◆ Work required ◆
Copy the listing, starting at its beginning and ending at the line containing "Action: coord(256,207)", and swap each "screenshot" for "screen capture", leaving everything else untouched.

◆ Source data ◆
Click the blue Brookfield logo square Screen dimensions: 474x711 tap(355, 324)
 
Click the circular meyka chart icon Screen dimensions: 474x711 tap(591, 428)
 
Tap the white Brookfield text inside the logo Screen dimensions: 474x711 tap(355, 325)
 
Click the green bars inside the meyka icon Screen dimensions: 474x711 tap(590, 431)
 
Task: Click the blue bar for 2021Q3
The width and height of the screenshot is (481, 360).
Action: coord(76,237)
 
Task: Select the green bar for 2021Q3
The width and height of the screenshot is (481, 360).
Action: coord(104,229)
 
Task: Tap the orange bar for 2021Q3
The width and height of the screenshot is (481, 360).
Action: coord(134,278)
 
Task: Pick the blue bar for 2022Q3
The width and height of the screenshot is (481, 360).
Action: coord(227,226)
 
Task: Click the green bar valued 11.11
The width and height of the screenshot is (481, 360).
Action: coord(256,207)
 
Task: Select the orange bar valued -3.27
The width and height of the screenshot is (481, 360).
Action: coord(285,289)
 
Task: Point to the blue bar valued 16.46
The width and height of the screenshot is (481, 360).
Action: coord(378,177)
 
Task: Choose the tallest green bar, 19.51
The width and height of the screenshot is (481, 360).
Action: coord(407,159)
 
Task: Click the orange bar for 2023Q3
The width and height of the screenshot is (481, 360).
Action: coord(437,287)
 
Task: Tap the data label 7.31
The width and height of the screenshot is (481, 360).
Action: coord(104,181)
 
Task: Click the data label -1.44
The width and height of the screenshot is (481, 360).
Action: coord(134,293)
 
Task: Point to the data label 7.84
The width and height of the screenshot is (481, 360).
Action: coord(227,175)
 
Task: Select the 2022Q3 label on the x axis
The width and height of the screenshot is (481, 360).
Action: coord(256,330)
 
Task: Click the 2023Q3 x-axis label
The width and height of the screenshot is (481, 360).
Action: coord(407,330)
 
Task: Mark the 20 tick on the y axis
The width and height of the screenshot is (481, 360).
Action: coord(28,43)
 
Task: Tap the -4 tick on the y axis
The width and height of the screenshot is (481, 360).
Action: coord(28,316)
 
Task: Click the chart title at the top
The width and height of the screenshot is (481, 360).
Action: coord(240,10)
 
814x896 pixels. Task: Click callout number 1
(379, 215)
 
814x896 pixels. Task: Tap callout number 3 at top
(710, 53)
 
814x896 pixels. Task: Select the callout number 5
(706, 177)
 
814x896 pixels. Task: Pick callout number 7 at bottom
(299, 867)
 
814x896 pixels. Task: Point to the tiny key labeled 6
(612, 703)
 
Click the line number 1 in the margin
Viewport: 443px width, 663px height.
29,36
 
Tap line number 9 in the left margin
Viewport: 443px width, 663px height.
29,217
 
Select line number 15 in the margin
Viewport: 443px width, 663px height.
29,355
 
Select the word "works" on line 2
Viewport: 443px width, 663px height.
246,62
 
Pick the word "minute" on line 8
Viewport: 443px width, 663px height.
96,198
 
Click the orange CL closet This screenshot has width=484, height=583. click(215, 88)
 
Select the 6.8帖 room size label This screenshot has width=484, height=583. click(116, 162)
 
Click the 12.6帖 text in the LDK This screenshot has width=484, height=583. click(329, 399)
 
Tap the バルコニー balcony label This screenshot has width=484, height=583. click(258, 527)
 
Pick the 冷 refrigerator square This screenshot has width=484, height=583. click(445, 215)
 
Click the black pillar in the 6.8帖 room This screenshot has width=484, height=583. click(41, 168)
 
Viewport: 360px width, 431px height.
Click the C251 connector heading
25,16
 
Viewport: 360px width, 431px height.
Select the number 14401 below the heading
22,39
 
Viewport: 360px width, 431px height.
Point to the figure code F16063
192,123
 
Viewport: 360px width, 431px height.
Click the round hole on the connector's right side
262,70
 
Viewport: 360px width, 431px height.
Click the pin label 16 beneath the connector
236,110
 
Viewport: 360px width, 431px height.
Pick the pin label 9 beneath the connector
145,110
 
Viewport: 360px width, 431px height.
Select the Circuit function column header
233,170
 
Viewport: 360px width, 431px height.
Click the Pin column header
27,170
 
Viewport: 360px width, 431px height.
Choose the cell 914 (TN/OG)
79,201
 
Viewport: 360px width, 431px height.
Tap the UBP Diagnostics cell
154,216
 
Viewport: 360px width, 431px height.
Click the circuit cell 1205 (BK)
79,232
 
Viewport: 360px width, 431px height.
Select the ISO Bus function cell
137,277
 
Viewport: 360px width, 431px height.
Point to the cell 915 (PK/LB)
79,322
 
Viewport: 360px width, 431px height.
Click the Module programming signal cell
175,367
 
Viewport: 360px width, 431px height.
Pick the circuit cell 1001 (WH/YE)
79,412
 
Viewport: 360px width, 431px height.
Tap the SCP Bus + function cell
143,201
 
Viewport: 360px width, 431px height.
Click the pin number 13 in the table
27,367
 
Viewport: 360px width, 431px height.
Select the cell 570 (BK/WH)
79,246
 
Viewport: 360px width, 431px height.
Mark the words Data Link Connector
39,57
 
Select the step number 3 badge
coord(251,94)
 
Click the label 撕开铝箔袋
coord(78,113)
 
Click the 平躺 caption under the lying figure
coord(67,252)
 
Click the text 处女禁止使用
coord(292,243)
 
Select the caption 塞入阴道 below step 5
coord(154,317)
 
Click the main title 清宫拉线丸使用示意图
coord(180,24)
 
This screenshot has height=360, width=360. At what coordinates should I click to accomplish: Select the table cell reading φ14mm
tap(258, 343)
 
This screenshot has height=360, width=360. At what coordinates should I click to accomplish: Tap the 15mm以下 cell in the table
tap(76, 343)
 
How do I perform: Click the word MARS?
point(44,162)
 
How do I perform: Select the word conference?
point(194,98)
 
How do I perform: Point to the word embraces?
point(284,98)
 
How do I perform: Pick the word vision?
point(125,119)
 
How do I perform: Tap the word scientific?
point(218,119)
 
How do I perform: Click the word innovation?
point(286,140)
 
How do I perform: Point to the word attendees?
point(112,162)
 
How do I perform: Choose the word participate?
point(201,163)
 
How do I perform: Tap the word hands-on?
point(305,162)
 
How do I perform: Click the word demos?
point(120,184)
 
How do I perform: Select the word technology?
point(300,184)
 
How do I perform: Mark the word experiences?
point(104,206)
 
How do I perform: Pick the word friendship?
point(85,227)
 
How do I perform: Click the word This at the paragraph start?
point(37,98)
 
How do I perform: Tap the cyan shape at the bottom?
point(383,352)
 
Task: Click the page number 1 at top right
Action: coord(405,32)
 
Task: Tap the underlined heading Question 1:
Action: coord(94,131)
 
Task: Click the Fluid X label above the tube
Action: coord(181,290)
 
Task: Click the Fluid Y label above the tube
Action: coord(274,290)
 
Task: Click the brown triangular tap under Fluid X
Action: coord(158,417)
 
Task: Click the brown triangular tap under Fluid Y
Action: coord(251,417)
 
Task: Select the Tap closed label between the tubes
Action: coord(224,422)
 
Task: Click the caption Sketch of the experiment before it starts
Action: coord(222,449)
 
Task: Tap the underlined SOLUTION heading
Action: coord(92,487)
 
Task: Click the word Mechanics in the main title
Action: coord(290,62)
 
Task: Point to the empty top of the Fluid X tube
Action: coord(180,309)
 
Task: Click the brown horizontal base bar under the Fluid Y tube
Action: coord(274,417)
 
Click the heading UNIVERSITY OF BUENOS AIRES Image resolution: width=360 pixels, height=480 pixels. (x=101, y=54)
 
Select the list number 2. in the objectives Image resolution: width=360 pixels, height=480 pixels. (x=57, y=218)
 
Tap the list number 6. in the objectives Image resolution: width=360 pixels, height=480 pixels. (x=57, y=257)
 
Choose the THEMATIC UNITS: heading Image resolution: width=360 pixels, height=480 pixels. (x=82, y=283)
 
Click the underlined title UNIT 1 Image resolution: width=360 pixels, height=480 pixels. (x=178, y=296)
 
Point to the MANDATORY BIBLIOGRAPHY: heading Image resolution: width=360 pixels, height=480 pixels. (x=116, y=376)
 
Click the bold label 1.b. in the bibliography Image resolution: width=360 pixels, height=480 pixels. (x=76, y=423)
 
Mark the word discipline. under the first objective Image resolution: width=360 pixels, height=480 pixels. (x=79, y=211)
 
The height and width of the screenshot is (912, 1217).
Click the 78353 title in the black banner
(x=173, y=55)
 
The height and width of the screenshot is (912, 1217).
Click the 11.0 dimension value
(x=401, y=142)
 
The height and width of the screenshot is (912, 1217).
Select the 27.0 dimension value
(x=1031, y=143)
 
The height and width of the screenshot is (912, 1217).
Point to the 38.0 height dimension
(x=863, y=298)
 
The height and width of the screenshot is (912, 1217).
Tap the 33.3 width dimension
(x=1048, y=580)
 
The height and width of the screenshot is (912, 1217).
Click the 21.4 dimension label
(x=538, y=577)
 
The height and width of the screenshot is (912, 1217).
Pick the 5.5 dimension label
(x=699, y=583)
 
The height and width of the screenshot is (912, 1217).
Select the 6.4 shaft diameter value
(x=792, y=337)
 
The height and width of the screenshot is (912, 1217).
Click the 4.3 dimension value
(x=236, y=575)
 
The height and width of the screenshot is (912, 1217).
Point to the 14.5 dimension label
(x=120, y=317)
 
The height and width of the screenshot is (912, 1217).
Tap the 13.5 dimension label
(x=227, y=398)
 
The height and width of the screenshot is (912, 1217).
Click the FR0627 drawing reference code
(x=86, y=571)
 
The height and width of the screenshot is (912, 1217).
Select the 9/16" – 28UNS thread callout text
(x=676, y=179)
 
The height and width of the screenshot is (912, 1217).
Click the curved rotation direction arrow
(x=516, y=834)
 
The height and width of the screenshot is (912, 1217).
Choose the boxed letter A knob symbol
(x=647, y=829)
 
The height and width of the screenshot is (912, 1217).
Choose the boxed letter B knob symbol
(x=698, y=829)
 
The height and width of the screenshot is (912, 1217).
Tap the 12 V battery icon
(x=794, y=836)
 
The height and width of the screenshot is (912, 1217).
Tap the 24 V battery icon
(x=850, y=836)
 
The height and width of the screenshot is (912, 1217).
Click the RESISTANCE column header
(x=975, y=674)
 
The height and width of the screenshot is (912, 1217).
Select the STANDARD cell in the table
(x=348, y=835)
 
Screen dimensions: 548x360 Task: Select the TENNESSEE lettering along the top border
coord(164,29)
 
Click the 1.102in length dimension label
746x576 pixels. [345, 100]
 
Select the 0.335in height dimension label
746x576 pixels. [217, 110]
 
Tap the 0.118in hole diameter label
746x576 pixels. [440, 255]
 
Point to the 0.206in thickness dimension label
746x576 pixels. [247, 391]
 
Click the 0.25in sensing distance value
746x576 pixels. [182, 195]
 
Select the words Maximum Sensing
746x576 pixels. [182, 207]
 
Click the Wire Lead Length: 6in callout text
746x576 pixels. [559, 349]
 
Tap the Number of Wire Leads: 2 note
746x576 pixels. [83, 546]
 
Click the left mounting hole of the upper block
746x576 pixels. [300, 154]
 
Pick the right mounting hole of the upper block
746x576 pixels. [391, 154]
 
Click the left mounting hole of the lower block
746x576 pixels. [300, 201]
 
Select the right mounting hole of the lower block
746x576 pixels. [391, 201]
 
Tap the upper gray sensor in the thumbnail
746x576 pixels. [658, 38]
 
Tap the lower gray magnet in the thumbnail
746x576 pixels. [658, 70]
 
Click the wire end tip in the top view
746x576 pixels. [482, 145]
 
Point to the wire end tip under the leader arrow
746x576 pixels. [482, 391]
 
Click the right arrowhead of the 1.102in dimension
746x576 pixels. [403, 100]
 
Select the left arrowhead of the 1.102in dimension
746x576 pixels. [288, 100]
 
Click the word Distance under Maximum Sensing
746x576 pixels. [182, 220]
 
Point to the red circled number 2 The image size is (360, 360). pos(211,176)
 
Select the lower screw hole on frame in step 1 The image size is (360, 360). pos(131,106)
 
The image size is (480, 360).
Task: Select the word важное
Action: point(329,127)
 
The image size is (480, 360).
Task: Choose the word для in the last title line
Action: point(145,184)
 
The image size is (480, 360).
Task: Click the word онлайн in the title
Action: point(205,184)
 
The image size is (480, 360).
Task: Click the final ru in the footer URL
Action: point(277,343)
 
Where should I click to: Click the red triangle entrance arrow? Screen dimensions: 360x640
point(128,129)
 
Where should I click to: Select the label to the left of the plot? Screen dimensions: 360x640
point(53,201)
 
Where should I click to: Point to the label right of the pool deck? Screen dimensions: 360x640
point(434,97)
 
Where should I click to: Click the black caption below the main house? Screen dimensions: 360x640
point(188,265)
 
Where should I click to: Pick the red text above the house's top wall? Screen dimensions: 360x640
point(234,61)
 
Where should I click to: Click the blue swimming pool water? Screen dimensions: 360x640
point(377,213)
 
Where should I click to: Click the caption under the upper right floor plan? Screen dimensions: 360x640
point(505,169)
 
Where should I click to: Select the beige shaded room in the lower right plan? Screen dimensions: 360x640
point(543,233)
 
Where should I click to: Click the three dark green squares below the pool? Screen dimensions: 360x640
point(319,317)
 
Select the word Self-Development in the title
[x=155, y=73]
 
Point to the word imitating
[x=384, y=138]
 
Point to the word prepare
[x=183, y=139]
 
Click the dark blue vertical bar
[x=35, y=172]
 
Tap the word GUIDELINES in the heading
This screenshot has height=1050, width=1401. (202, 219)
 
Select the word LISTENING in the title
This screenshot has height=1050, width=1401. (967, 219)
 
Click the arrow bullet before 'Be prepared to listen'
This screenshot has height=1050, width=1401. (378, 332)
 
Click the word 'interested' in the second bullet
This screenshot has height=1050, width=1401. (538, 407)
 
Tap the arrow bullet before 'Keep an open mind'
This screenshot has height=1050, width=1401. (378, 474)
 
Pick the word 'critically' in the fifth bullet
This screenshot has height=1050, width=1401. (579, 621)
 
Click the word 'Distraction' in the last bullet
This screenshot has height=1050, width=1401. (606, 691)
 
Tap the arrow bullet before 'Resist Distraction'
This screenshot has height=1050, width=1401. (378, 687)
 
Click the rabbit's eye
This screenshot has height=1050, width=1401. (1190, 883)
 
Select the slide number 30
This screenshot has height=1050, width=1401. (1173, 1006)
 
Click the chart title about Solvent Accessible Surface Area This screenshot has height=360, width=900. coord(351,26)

◆ Answer ◆
Click the blue Brookfield logo square Screen dimensions: 474x711 tap(355, 324)
 
Click the circular meyka chart icon Screen dimensions: 474x711 tap(591, 428)
 
Tap the white Brookfield text inside the logo Screen dimensions: 474x711 tap(355, 325)
 
Click the green bars inside the meyka icon Screen dimensions: 474x711 tap(590, 431)
 
Task: Click the blue bar for 2021Q3
The width and height of the screen capture is (481, 360).
Action: coord(76,237)
 
Task: Select the green bar for 2021Q3
The width and height of the screen capture is (481, 360).
Action: coord(104,229)
 
Task: Tap the orange bar for 2021Q3
The width and height of the screen capture is (481, 360).
Action: coord(134,278)
 
Task: Pick the blue bar for 2022Q3
The width and height of the screen capture is (481, 360).
Action: coord(227,226)
 
Task: Click the green bar valued 11.11
The width and height of the screen capture is (481, 360).
Action: coord(256,207)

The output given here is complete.